LPL Buys Major UMA Integrator Concord Wealth Management
- Created: Wednesday, 20 April 2011 21:45
Concord Capital Partners -- better known to people who watch the "investment overlay" space as Concord Wealth Management -- is a major vendor of the expertise and technology that drive unified managed account (UMA) platforms.
Buying it is a big deal for LPL, but the moving parts are pretty deep inside baseball.
UMAs give trust companies and RIAs a cost-effective way to outsource the construction of client portfolios to best-of-breed outside managers.
People who've adopted an UMA approach like it because client assets never leave their control, as they would if the portfolio was allocated out to SMA managers.
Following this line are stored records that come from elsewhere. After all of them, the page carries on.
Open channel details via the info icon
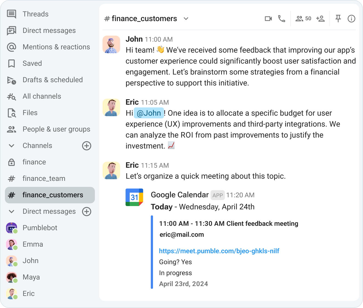Viewport: 363px width, 308px height. (351, 18)
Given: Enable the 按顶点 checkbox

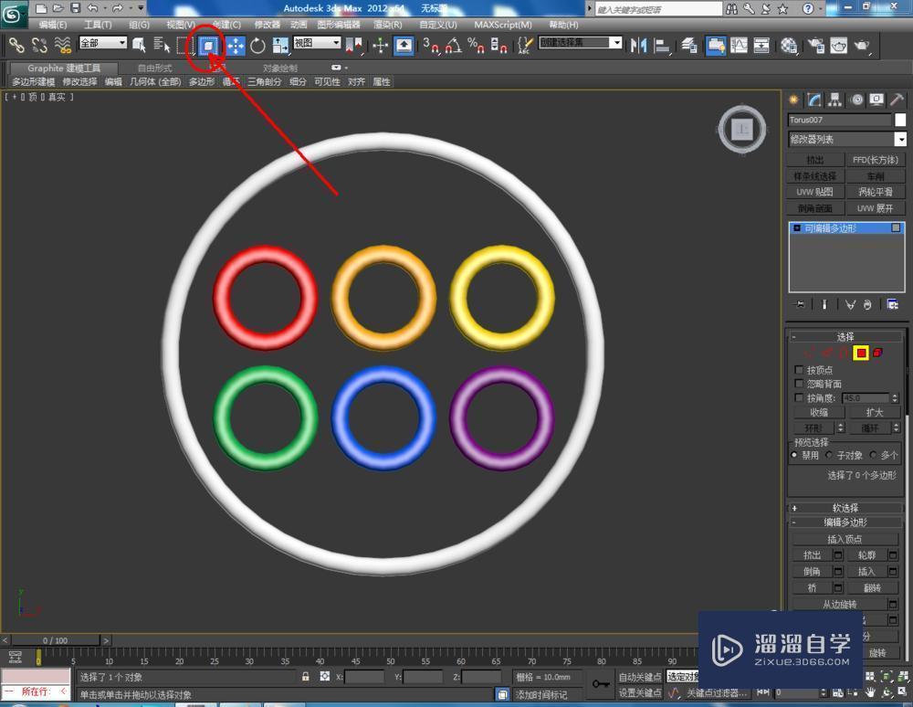Looking at the screenshot, I should point(801,369).
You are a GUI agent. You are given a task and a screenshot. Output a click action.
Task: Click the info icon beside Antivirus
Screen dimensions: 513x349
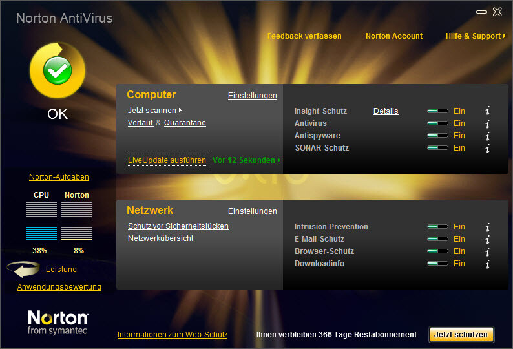point(487,123)
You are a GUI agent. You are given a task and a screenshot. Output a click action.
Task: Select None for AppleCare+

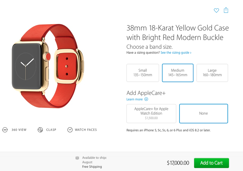click(x=203, y=113)
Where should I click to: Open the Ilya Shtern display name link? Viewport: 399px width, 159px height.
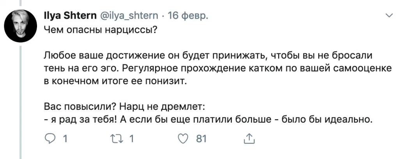70,16
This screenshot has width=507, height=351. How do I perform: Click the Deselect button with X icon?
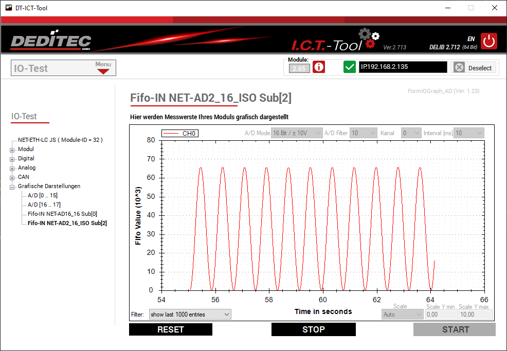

Instead, the outside managers' ideas are brought in, effectively "overlaying" them on the client portfolios according to an in-house manager's allocation plan.
The in-house manager retains the ultimate responsibility over the investment decisions, and so can -- for example -- tweak the overlaid models to give clients better overall tax treatment, obey social responsibility mandates, or take separately held assets into account.
It's a very interesting technology and calling it "open architecture" doesn't quite do it justice.
Since LPL is already an open-architecture shop in the sense that it doesn't push any proprietary products, this is an especially good fit for them.
Installing Concord overlay systems would give LPL advisors a better one-screen view of how various portfolio designs will work for their clients under various circumstances, and it's likely that Concord's manager relationships will help round out LPL's existing shelf.
LPL tantalizingly hints at a deeper push into the trust services market as well.
Between independent trust companies and captive trust departments, the ability to support personal trusts is getting hot as a differentiator for advisors who want to offer more than investment management, or who want to keep their existing clients on their books for generations to come.
If LPL is moving closer to the trust market, its affiliates might soon have an easier time competing on that proposition.